Mais de duas mil profissões estão entre aquelas com registros de afastamento do trabalho por transtornos mentais no Brasil. Em 2025, mais de 500 mil pessoas precisaram interromper suas atividades profissionais por esse motivo, segundo dados do Ministério da Previdência Social obtidos com exclusividade pelo g1. Este é o segundo ano consecutivo em que o país atinge um recorde histórico, após já ter registrado a maior marca da década em 2024.
As ocupações mais afetadas são justamente aquelas que sustentam o funcionamento cotidiano das cidades. No topo da lista aparecem profissões como vendedor do comércio varejista, faxineiro, auxiliar de escritório, assistente administrativo e alimentador de linha de produção — trabalhadores que lidam diretamente com o público, mantêm serviços essenciais e enfrentam rotinas intensas.
Para mapear o impacto no mercado de trabalho, o g1 analisou uma lista com mais de 2 mil profissões, elaborada pela Organização Internacional do Trabalho (OIT) em parceria com o Ministério Público do Trabalho (MPT), com base em dados do INSS. O levantamento considera o período entre 2012 e 2024, recorte mais detalhado disponível até o momento.

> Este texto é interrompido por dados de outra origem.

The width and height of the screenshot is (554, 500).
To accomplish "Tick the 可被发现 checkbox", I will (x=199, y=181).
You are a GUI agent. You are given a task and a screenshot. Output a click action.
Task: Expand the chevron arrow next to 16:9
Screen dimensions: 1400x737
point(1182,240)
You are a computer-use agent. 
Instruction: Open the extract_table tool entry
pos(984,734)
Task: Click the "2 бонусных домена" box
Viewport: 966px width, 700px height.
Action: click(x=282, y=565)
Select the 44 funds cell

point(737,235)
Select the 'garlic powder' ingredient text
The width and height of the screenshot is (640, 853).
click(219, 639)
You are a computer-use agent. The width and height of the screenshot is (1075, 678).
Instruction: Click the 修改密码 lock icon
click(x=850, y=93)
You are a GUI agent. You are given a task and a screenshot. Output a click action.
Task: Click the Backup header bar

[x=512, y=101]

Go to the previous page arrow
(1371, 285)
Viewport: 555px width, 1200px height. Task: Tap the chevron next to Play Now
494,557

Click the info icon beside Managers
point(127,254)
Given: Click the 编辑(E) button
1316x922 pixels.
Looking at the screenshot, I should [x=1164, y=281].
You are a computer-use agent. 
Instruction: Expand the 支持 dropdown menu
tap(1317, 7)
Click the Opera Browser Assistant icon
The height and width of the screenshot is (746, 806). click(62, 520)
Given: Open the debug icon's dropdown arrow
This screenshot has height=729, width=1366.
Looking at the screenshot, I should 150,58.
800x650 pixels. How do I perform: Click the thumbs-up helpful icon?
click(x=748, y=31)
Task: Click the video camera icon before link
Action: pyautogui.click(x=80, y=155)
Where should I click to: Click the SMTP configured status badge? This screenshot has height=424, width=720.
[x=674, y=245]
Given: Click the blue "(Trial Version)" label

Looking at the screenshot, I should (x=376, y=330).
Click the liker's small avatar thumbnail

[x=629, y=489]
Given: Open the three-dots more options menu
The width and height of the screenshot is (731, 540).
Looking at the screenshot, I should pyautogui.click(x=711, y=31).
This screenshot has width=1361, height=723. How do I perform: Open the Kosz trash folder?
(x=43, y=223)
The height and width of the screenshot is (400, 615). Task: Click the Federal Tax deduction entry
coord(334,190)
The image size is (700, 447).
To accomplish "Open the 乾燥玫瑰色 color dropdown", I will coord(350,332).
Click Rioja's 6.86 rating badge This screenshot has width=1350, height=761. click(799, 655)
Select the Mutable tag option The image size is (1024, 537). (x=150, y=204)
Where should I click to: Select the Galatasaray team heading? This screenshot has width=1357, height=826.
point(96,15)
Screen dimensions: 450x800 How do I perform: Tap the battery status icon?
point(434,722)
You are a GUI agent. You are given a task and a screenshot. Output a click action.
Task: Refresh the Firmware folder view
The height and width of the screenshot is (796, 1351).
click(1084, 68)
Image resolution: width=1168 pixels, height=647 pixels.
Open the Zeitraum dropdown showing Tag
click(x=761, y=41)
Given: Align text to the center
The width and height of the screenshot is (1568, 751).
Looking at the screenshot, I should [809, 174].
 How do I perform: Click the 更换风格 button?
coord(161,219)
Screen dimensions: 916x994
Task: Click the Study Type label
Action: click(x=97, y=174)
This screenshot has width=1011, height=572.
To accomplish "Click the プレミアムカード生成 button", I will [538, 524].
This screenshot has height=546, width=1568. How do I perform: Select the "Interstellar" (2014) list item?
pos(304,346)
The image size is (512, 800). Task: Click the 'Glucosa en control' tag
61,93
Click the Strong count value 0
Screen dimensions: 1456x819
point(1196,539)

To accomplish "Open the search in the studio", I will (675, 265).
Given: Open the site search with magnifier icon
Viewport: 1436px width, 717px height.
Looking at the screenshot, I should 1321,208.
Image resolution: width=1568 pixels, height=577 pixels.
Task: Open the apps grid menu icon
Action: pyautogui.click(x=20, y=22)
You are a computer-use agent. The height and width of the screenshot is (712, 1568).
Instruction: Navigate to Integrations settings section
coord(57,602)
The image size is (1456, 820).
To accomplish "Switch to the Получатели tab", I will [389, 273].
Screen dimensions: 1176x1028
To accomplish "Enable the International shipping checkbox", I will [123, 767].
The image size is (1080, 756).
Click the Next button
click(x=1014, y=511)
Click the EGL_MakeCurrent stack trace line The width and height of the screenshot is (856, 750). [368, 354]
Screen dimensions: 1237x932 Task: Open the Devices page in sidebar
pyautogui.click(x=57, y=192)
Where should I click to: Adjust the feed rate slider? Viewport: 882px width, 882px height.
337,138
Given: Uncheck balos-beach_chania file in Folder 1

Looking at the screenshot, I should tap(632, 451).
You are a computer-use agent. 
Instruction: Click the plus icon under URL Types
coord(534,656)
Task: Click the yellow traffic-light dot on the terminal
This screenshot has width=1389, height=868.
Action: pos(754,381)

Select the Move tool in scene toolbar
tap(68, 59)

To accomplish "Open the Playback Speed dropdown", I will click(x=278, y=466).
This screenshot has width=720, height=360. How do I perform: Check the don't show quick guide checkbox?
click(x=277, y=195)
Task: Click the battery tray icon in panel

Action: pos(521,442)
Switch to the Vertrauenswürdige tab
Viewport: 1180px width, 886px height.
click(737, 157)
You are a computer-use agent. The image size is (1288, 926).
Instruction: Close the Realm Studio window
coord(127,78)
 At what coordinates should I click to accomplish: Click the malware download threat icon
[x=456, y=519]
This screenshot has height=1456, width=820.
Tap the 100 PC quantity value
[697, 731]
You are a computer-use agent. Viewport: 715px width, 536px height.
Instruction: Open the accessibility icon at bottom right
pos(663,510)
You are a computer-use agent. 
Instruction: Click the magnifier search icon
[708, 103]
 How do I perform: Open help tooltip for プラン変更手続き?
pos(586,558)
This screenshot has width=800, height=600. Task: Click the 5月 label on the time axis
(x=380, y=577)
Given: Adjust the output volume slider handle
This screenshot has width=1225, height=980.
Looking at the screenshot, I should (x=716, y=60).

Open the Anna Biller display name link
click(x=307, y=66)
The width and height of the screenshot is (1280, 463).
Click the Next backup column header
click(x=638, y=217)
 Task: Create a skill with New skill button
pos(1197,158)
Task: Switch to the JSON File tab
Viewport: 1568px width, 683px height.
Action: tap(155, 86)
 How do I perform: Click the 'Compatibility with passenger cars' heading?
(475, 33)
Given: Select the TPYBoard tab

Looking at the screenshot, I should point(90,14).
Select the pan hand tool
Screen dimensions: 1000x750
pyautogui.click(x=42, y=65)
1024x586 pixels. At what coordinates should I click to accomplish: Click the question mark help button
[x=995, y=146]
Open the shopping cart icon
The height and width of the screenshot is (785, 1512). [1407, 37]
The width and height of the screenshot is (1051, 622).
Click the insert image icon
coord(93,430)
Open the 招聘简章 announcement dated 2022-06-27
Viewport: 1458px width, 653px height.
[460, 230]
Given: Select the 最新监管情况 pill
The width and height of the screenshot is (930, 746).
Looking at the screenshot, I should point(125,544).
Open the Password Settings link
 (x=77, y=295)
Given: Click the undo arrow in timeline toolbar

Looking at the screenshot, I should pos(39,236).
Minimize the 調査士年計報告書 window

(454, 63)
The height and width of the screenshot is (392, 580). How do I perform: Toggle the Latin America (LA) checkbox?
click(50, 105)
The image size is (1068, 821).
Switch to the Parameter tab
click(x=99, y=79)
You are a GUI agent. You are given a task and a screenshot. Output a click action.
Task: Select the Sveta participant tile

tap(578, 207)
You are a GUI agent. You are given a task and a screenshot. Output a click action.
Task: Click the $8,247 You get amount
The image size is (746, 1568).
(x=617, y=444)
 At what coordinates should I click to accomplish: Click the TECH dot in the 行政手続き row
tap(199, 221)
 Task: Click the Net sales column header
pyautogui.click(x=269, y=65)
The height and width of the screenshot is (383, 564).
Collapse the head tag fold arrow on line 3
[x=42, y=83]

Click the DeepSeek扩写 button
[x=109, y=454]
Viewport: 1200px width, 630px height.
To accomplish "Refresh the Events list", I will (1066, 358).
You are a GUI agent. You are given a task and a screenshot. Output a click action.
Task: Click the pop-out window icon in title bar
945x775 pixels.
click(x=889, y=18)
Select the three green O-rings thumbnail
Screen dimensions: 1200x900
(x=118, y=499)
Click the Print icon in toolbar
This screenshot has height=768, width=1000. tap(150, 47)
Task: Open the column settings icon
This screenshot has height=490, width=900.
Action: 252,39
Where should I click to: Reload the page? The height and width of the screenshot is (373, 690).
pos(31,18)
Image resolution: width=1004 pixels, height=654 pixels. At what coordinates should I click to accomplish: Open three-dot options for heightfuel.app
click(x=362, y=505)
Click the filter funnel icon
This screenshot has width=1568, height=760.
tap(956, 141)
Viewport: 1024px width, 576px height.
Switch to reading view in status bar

Especialistas apontam que as profissões mais atingidas compartilham características semelhantes, como contratos de trabalho mais frágeis, pressão constante por metas, jornadas prolongadas e maior exposição a riscos. Em alguns casos, como o de motoristas e vigilantes, a violência urbana também aparece como fator agravante para o adoecimento mental.